Teamarbeit 2.0

So helfen Wikis weiter

14.11.2008
Von Susanne Collins
Firmen-Wikis stärken die Zusammenarbeit, entlasten den E-Mail-Verkehr und sammeln Wissen. Wer ihre Vorteile nutzen möchte, muss die Fallstricke kennen.

Enterprise 2.0, das ist mehr als der intensive Einsatz von RSS, Blogs, Tags oder Wikis. Hinzu kommen ein verstärktes Teamdenken im Allgemeinen sowie technische Lösungen wie VoIP, Instant Messaging und die Integration dieser Technologien und Strategien mit bestehenden vertikalen und horizontalen Geschäftsanwendungen. Teamarbeit bestimmt dabei vor allem die Wikis: Wenn Mitarbeiter gemeinsam an Dokumenten schreiben, überwinden sie viele althergebrachte Orts- und Formalitätshürden.

Firmeneigene Communities

Mitarbeiter der Telekom-Multimedia-Tochter in Dresden teilen ihr Wissen im unternehmenseigenen Wiki.
Mitarbeiter der Telekom-Multimedia-Tochter in Dresden teilen ihr Wissen im unternehmenseigenen Wiki.

Viele Unternehmen wollen sich immer dringlicher in Richtung Enterprise 2.0 entwickeln: So hat eine Umfrage des Marktforschungsinstituts International Data Corp. (IDC) unter 100 Unternehmen in Deutschland, Frankreich und Großbritannien vor kurzem gezeigt, dass 90 Prozent dieser Firmen moderne Kommunikationsmerkmale als sehr nützlich ansehen. Ein Beispiel ist die Möglichkeit, alle relevanten Dokumente und Mitteilungen innerhalb eines virtuellen Teams sofort zur Verfügung zu stellen.

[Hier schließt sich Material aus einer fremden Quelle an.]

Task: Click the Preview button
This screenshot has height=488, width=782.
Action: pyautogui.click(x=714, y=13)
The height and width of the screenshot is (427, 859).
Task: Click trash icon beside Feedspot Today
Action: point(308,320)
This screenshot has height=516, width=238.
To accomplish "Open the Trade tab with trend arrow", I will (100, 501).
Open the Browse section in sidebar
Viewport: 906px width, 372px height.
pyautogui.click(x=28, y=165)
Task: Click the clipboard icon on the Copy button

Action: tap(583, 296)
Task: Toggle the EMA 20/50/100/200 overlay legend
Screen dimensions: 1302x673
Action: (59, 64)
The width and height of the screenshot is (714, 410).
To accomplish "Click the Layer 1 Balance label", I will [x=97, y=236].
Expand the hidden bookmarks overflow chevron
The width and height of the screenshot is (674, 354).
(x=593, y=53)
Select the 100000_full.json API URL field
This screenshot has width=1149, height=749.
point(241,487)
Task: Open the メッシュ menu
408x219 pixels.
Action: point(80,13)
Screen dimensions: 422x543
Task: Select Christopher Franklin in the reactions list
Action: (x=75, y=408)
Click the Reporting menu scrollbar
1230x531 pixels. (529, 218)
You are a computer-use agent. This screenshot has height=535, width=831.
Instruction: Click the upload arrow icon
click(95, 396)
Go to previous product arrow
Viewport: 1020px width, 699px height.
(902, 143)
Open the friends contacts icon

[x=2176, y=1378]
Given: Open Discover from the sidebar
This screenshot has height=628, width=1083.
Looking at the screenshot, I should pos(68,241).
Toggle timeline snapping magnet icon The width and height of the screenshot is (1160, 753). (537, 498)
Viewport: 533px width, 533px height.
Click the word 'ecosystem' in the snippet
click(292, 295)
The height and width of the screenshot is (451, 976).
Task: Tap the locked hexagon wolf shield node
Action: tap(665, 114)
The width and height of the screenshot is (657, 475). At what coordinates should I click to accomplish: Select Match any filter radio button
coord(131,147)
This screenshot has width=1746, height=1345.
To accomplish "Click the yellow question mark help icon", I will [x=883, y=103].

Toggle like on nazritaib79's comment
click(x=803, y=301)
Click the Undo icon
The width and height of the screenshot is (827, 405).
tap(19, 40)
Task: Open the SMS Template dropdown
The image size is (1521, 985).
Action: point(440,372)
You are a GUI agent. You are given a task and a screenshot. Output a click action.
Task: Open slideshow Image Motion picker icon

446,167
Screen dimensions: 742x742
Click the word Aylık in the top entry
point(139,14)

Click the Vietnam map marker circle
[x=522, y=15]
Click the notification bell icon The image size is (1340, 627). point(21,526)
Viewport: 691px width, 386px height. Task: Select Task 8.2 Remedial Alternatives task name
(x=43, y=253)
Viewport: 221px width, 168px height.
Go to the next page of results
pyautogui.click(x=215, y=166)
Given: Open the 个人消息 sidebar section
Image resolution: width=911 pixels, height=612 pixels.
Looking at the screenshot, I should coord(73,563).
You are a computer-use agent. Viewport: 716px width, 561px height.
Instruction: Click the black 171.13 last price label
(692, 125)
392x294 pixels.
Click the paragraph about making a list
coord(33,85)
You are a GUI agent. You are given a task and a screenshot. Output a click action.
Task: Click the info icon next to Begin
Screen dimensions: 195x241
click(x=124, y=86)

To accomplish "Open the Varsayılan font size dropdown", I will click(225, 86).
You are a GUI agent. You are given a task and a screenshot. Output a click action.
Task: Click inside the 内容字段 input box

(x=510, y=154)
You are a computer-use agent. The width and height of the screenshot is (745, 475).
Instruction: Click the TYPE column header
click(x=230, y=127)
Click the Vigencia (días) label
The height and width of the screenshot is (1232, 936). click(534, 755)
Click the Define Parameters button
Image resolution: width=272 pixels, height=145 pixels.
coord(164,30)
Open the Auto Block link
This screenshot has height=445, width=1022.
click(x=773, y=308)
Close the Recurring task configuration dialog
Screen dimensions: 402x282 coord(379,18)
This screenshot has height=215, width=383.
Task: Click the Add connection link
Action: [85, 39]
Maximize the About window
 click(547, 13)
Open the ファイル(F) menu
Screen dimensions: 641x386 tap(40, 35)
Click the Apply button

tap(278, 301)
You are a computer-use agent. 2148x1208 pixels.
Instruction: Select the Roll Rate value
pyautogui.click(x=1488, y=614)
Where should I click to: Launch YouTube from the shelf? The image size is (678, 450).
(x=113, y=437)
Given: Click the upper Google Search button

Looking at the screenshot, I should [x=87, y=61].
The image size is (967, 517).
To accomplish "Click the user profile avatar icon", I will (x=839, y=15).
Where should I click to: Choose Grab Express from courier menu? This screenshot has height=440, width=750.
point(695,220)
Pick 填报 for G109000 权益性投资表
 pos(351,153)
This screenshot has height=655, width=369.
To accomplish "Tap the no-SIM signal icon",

Fast ebenso viele Befragte - rund 86 Prozent - finden es sehr wichtig, sofort mit Kollegen in Kontakt treten zu können.

Aus genau diesen Gründen entwickelte T-Systems Multimedia Solutions ein unternehmenseigenes Team-Web mit verschiedenen integrierten Communities.

T-Systems Multimedia

  • Der Geschäftsbereich Multimedia Solutions ist innerhalb von T-Systems verantwortlich für Internet-basierende Lösungen für Großkonzerne, aber auch für mittelständische Unternehmen.

  • Zu den Dienstleistungen gehören die Entwicklung und der Betrieb von Portalen für alle Branchen sowie branchenübergreifender Lösungen für E-Commerce, Informations-Management oder Streaming.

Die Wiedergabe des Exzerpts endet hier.